» **PROBLEM DESCRIPTION**
The line containing "Task: Click the HD snapshot camera icon" marks the end: copy exactly every line from the start of the records below up to and including it, leaving out pictures.

» **LISTED ENTRIES**
*** Begin section ***

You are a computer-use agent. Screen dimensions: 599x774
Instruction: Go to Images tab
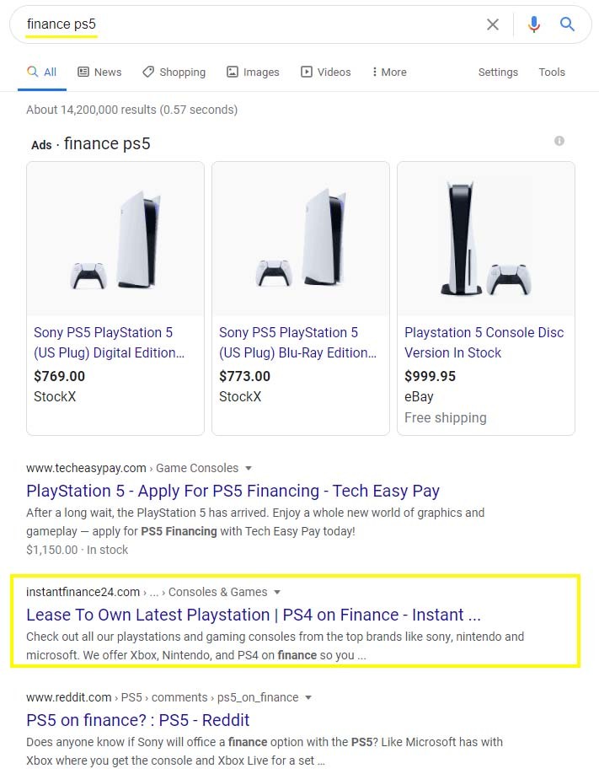(253, 73)
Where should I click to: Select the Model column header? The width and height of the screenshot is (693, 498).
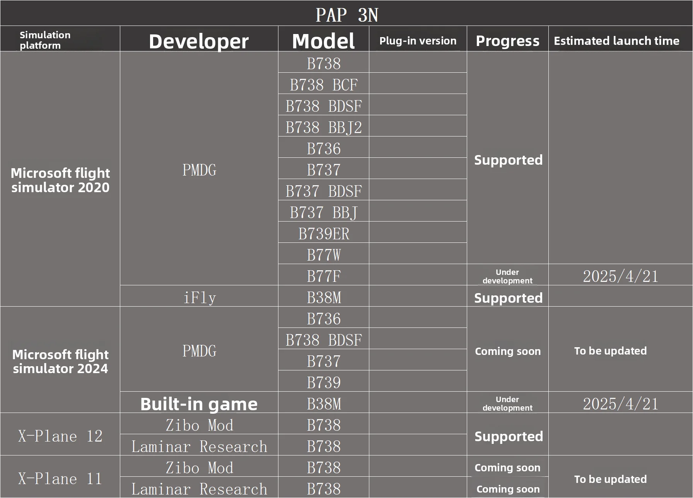click(323, 41)
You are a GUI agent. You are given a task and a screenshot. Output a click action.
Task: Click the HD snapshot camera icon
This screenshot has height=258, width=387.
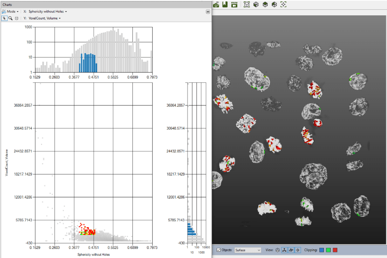click(216, 5)
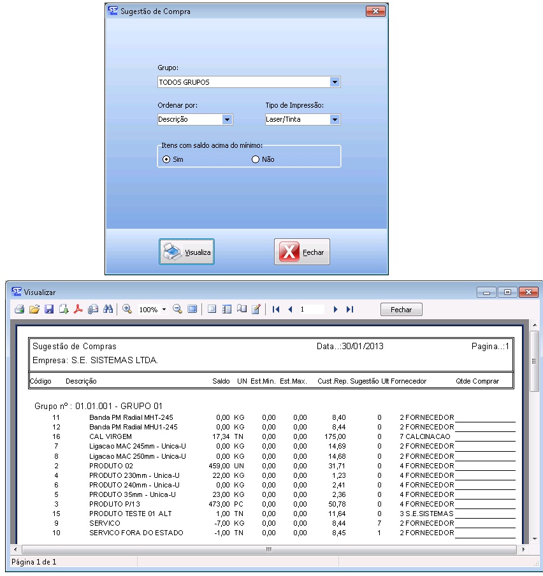Click the zoom out magnifier icon
Viewport: 543px width, 576px height.
tap(177, 310)
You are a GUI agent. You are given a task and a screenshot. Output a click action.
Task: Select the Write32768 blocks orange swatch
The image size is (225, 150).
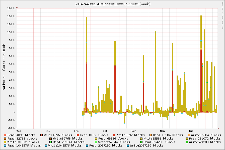[50, 139]
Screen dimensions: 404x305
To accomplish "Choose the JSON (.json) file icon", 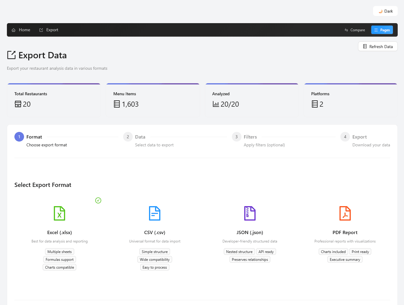I will 250,213.
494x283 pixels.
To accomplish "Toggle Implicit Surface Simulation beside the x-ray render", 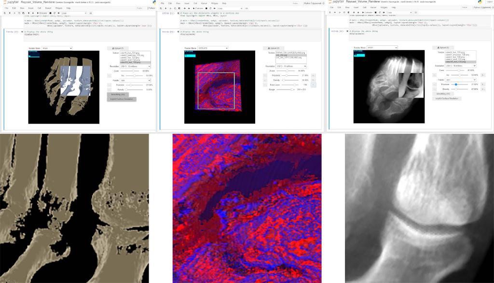I will coord(447,99).
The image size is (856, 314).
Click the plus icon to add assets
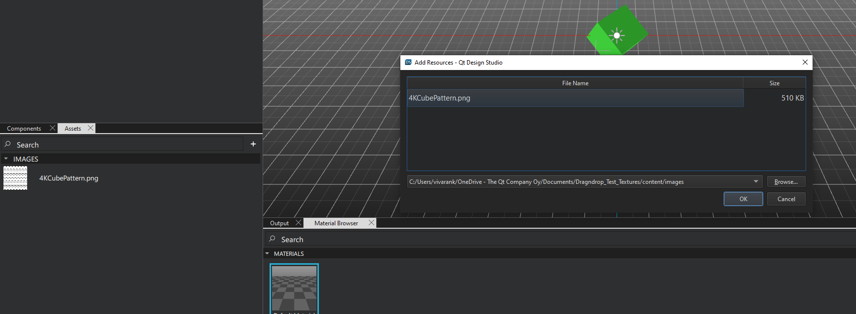(x=253, y=144)
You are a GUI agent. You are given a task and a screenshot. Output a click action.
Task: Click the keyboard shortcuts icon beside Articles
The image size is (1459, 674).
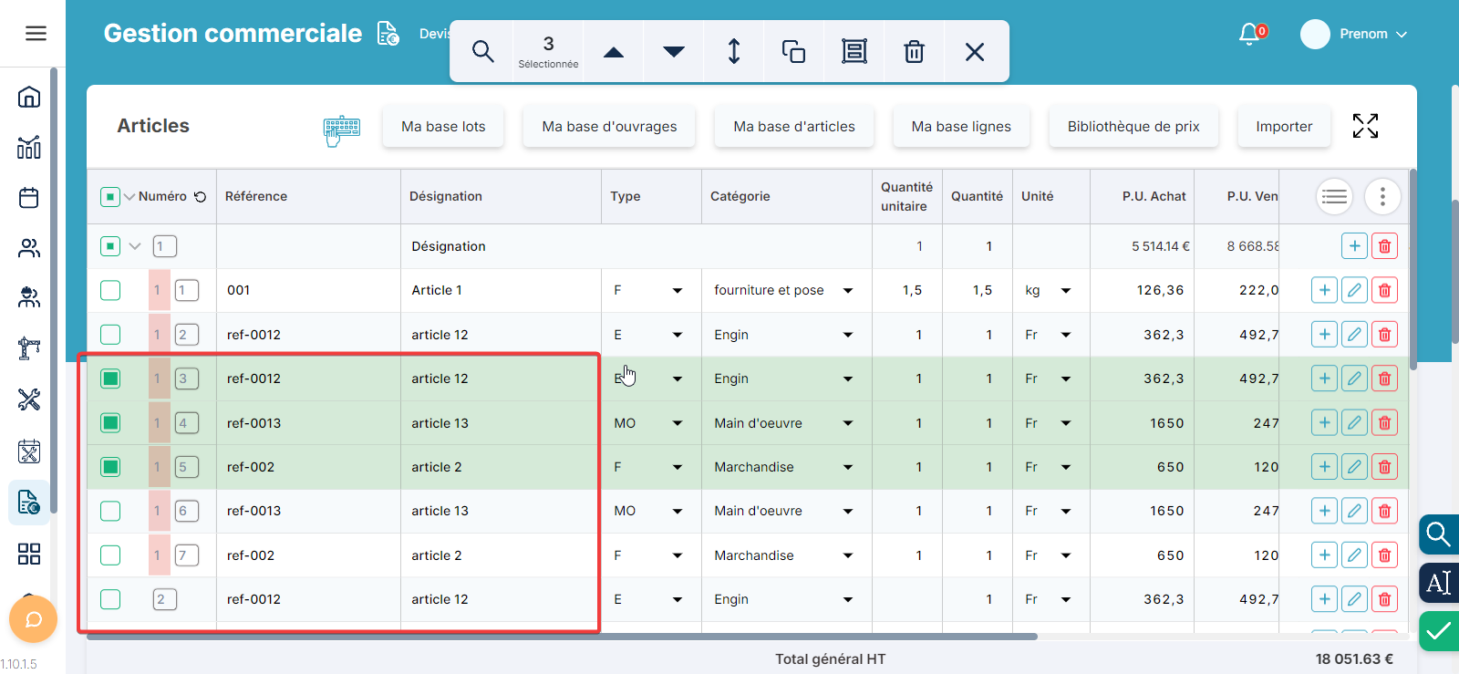[x=342, y=130]
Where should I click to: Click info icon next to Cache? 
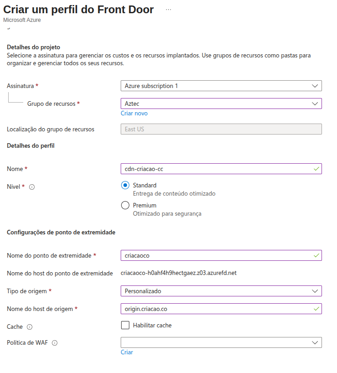pos(30,327)
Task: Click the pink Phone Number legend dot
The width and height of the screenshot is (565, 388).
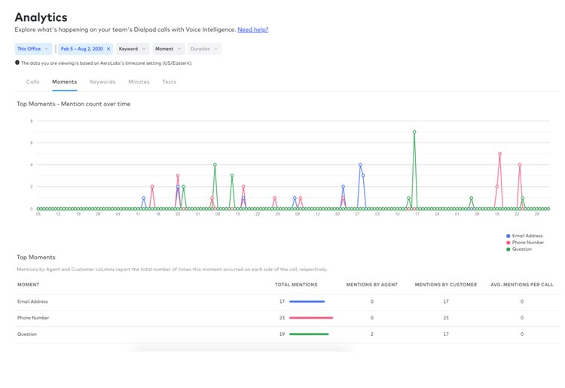Action: tap(509, 243)
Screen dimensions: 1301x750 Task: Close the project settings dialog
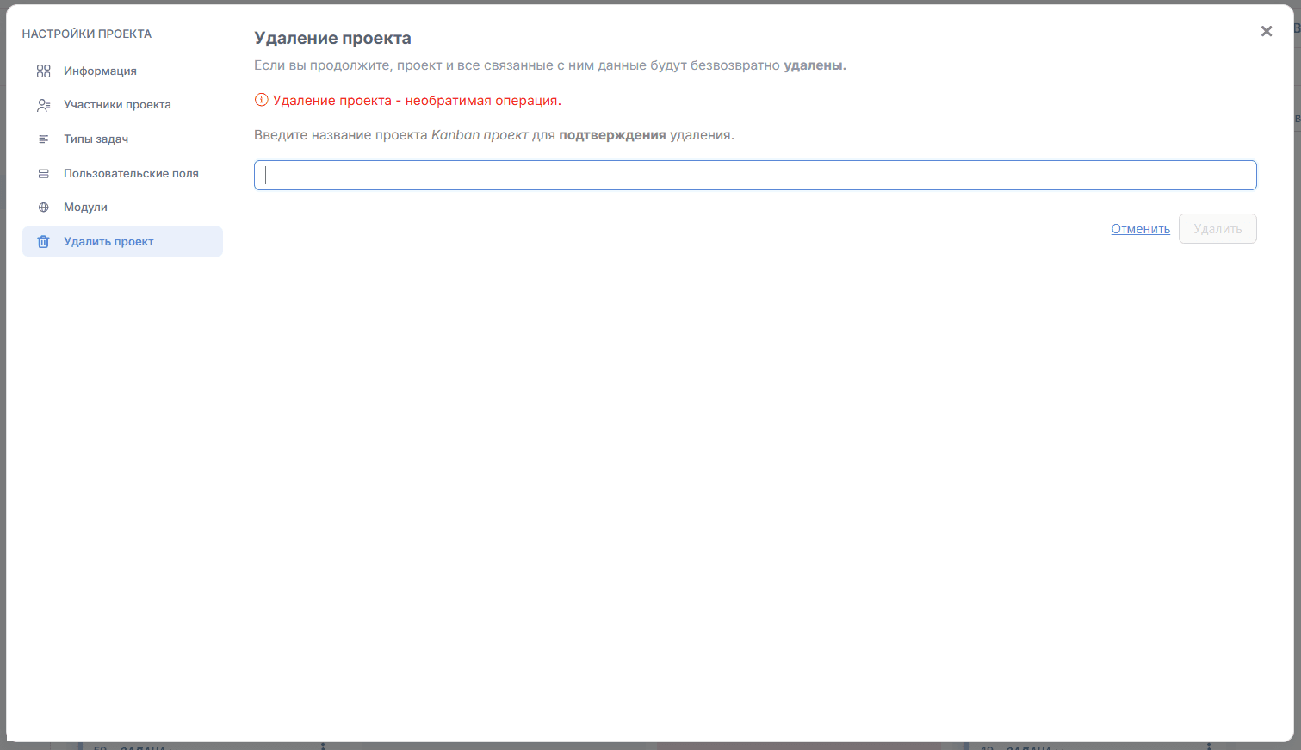(x=1266, y=32)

*** End section ***

» **TASK SOLUTION**
You are a computer-use agent. Screen dimensions: 599x774
Instruction: Go to Images tab
(253, 73)
Where should I click to: Select the Model column header? The width and height of the screenshot is (693, 498).
click(323, 41)
You are a GUI agent. You are given a task and a screenshot. Output a click action.
Task: Click the HD snapshot camera icon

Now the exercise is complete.